Telers zijn vaak al onbewust bezig zo veel mogelijk met geïntegreerde gewasbeschermingsmethoden te werken. Volgens Dirk Jan Beuling zou het goed zijn om op bijeenkomsten voor de verlenging van de spuitlicentie nog wat meer training hierin te geven.

Beuling is bestuurslid van de LTO-vakgroep Akkerbouw. Hij was een van de sprekers bij een speciaal webinar van LTO over de actualiteiten en knelpunten in de gewasbescherming.

Bij de geïntegreerde bestrijding van plagen doorlopen telers stappen van preventief werken om plagen en ziekten te voorkomen, via monitoren van het gewas, de minst belastende keuzes maken en evalueren na het seizoen om steeds stappen naar verbetering te maken. Beuling: „Zo werken we als telers al steeds meer. Ken je belagers. Ik zie er wel wat in nog bewuster die stappen te doorlopen en te evalueren. Anticiperen tijdens de teelt is, net als in het verkeer, een goede methode.”
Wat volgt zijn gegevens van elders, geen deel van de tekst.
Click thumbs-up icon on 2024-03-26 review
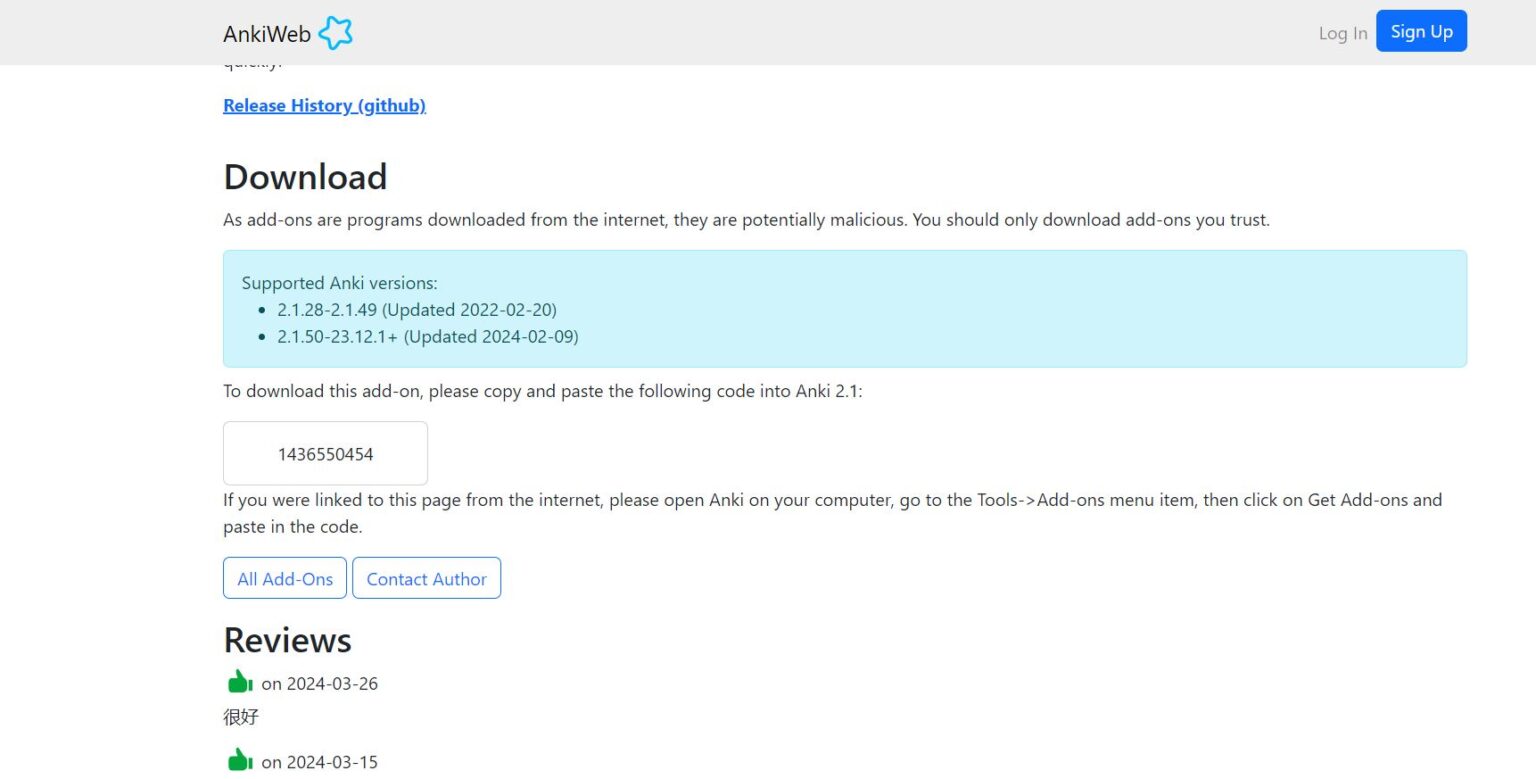(x=239, y=683)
Beuling vindt het een goed idee bij bijeenkomsten voor de spuitlicentieverlenging Integrated Pest Management (IPM) als onderwerp te gebruiken. „Het zijn wel lange bijeenkomsten zoals we nu doen. Ik zou het goed vinden om daarbij meer het gewas in te gaan en daar te praten over de geïntegreerde aanpak.”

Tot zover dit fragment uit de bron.